Ever notice how the national press (not the local fishwrap) shies away from making statements about our beloved Panthers? It's fear of the unknown.

Ever notice how teams that run the WCO (or a version of the WCO) tend to slice and dice the Panthers to death? Teams like Tampa and Atlanta will forever give Carolina problems because both teams play a disciplined game against the Panthers. New Orleans can do the same thing, but they've got their own bi-polar disorder to deal with.

Carolina is in it now. There's no pack leader in the NFC South, so Carolina can't fret about having to defend its turf or worry about the trappings of success. John Fox likes being the underdog? Well fine, that's just what he is. And always will be, unless...

Tom Coughlin is by natural inclination a disciplinarian. His Jaguar teams hated the guy. And he started out the same way in New York. Caustic. Abrasive. Hard to get along with. Until the summer before last. I guess he just decided to mellow out a little bit - not abandon his principles, but let the joy of the game return to his job. His team responded with an NFL title and now they're odds'-on to repeat. Of all the teams in the league, the Giants are the one with the least number of weaknesses. They're a balanced and consistent team in all phases.

The Phillies had this same balance - they KNEW what their strengths were - and rode that faith to a World Series championship.

This loss to the Falcons shows that John Fox may have to have a similar change in approach to achieve his overall goal of winning the Super Bowl. 2003 was a fluke, but it shouldn't have been. The Panthers have the framework in place to challenge for a title every year.
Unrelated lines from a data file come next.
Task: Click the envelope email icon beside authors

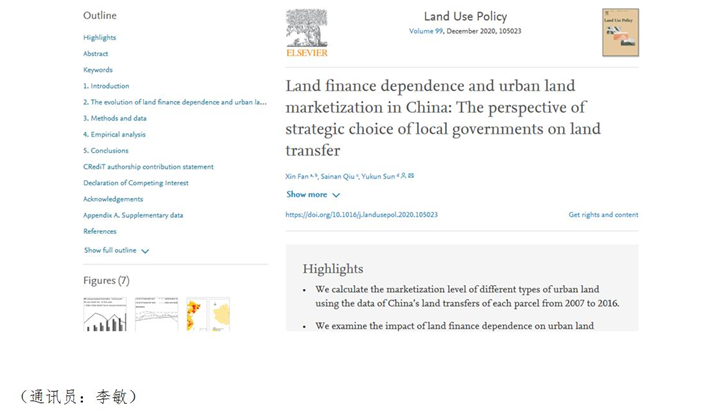Action: (410, 176)
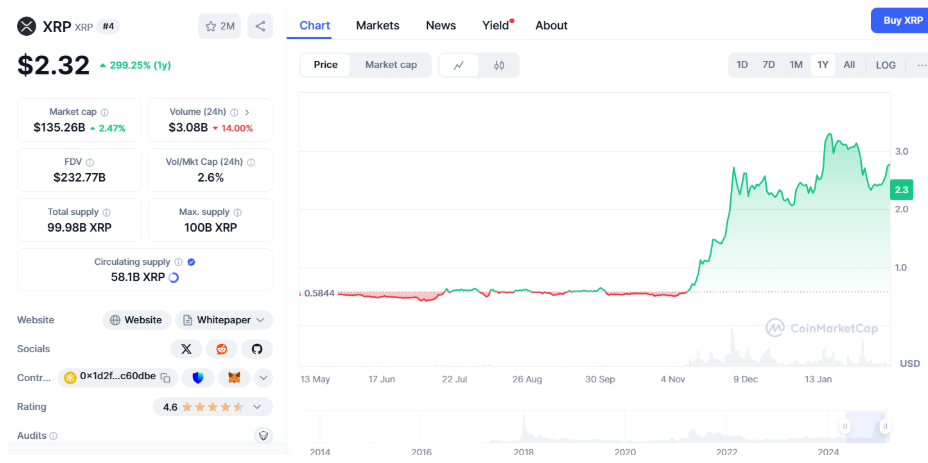
Task: Open the Yield tab
Action: (x=496, y=25)
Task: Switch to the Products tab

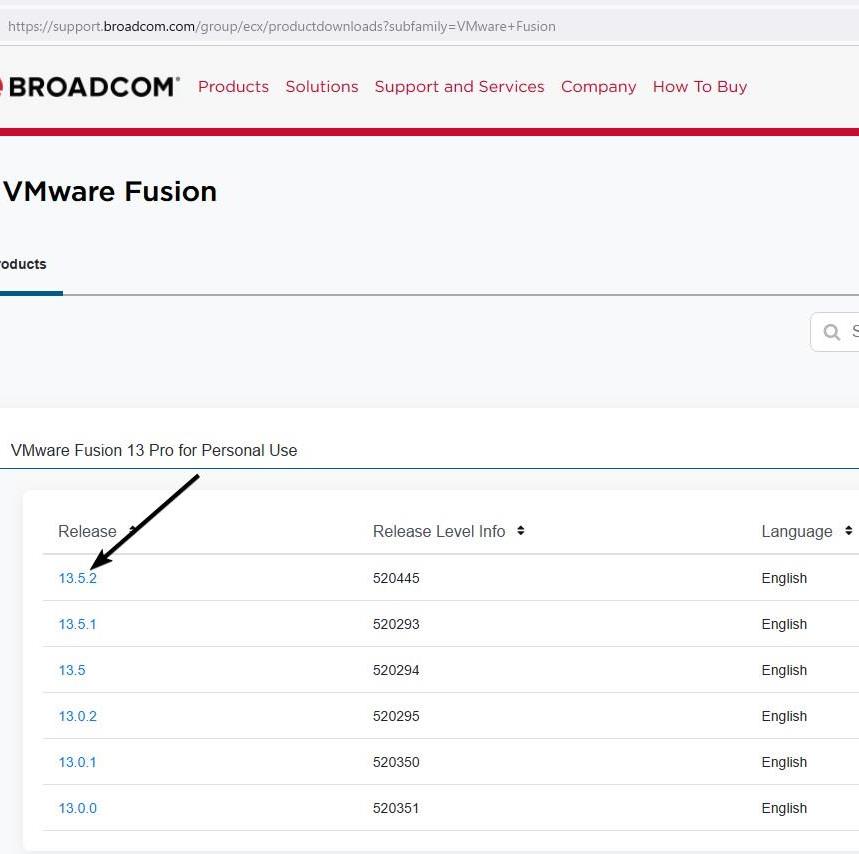Action: 22,264
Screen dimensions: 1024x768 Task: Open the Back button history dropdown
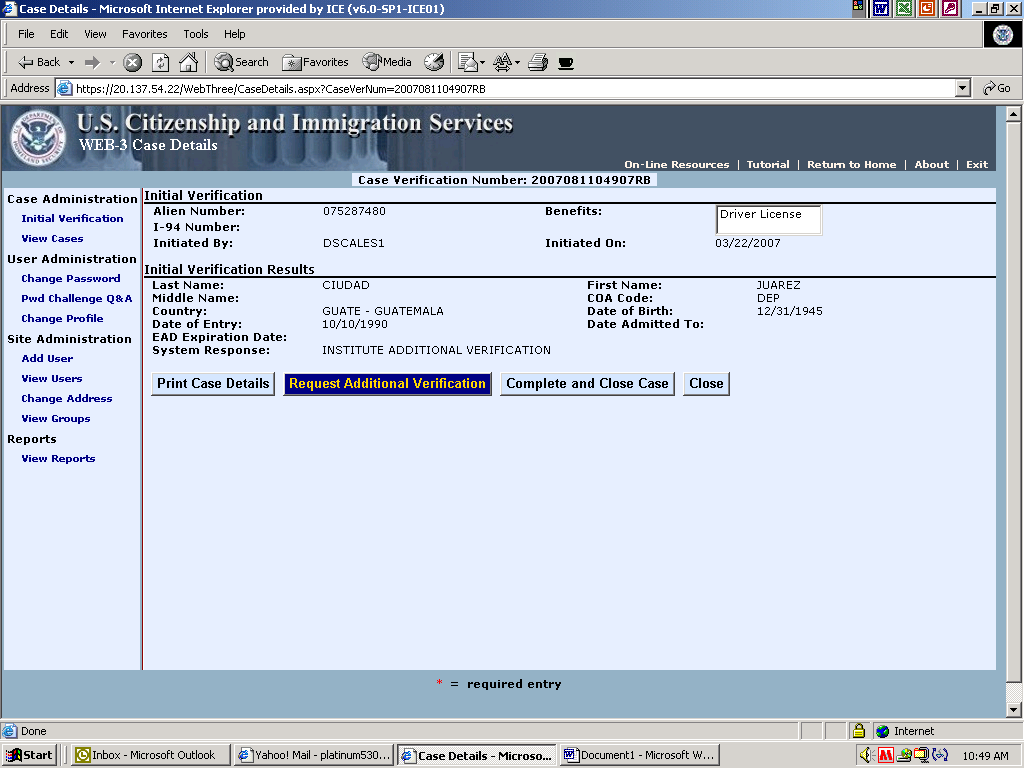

But Fox must instill an ethic of discipline in this franchise - without abandoning the things that have made him successful - to transcend this mediocrity, this middle-of-the-pack mentality.

Fox must demonstrate leadership in this regard. He has the right veterans in his locker room to help him do it.

Bench Muhsin Muhammad for his dropped passes. Fines all around for each false start. Sorry, Mark Jones: Smitty's returning punts and Johnathan Stewart is getting my kickoff duty. Give Josh McCown at least one series in the next two games. Make Dwayne Jarrett play special teams.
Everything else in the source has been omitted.